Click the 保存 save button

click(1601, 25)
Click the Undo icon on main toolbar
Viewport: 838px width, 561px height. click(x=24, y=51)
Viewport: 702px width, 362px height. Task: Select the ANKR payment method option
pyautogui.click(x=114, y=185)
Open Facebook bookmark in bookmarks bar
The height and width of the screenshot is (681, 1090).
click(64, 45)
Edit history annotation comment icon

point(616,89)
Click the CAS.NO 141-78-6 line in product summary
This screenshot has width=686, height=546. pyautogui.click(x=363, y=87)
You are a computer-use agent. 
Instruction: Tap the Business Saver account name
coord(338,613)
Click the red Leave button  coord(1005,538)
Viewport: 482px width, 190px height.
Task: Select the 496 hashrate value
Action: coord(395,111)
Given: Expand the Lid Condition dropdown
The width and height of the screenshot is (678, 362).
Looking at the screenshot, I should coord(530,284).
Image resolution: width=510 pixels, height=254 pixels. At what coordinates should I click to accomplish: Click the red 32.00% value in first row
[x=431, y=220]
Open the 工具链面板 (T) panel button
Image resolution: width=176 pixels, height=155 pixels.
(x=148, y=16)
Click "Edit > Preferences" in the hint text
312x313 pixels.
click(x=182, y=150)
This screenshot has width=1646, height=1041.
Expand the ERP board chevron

----------

● **AIM OF THE EXERCISE**:
Find the line that contains "The width and". Restate it and all lines after it exactly, ending with the final line of the data.

● **RESULT OF THIS EXERCISE**:
The width and height of the screenshot is (678, 362).
Looking at the screenshot, I should coord(530,284).
Image resolution: width=510 pixels, height=254 pixels. At what coordinates should I click to accomplish: Click the red 32.00% value in first row
[x=431, y=220]
Open the 工具链面板 (T) panel button
Image resolution: width=176 pixels, height=155 pixels.
(x=148, y=16)
Click "Edit > Preferences" in the hint text
312x313 pixels.
click(x=182, y=150)
This screenshot has width=1646, height=1041.
Expand the ERP board chevron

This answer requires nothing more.